The provision of the law on immovable property tax regulating taxing immovable property belonging to family members ruled unconstitutional
By its ruling adopted today, the Constitutional Court recognised that the provision of Paragraph 6 of Article 7 of the Law on Immovable Property Tax whereby family members are taxed jointly on their all immovable property, by applying the same value not subject to taxation as applied to the property of an individual natural person who, under this law, is not deemed a family member, is in conflict with the Constitution.

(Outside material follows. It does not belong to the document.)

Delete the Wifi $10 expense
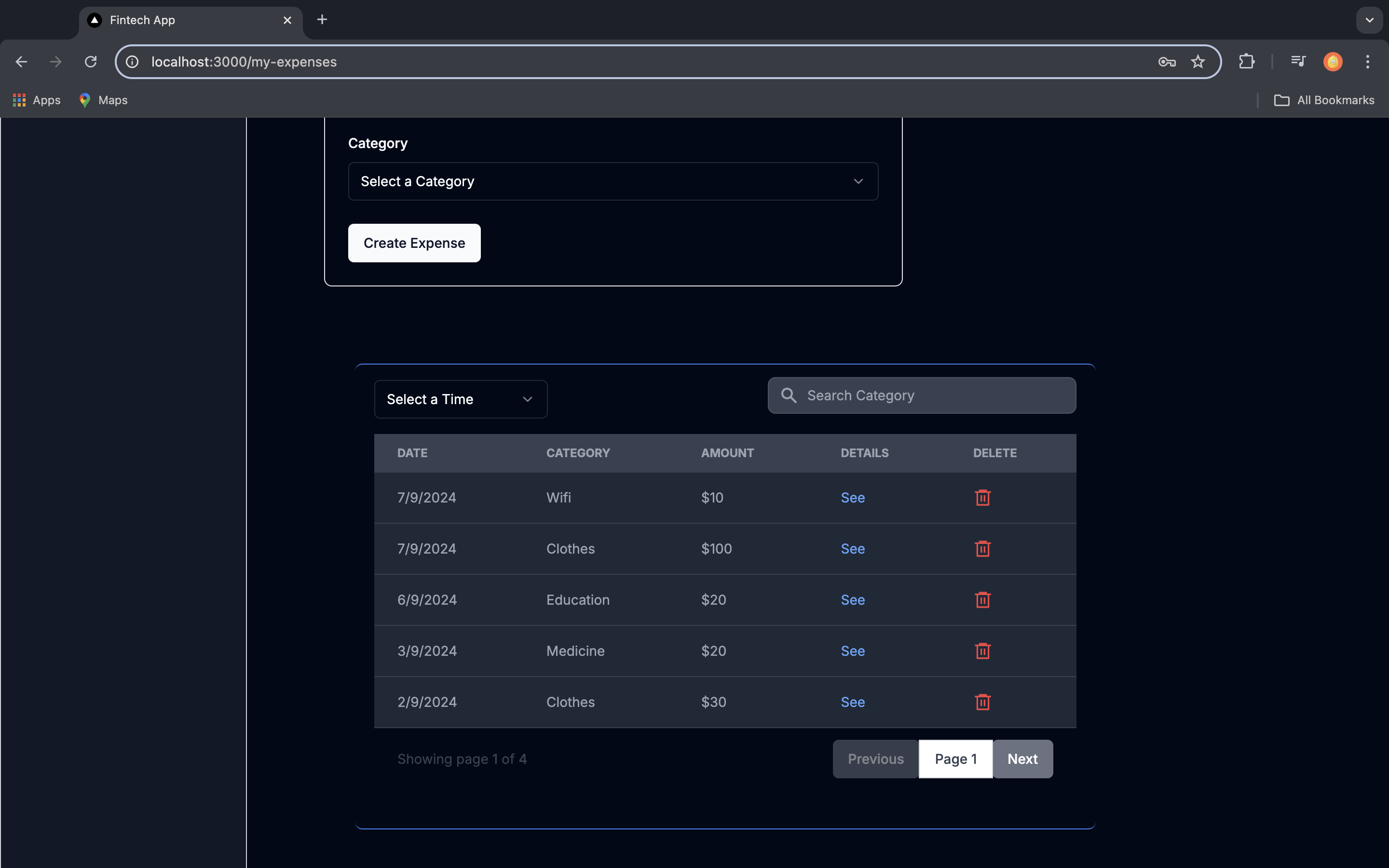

It was held in the Constitutional Court’s ruling that the law established the legal regulation of taxing immovable property that had been less favourable to persons who, under the same law, were deemed family members in comparison with other natural persons: by establishing an immovable property tax for persons who are deemed family members, not only the value of property belonging to or being obtained by such persons, but also the value of the immovable property of their family members were supposed to be calculated. According to the Constitutional Court, the preconditions were thus created for taxing the persons deemed family members on a lesser value of their property in comparison with the respective property of other natural persons. The Constitutional Court held that such legal regulation violates the constitutional principle of the equality of rights of persons. It has also been noted that, by establishing this legal regulation, the legislature failed to implement the state obligation consolidated in the Constitution to ensure that family, motherhood, fatherhood and childhood, as constitutional values, should be under protection and care in every way possible.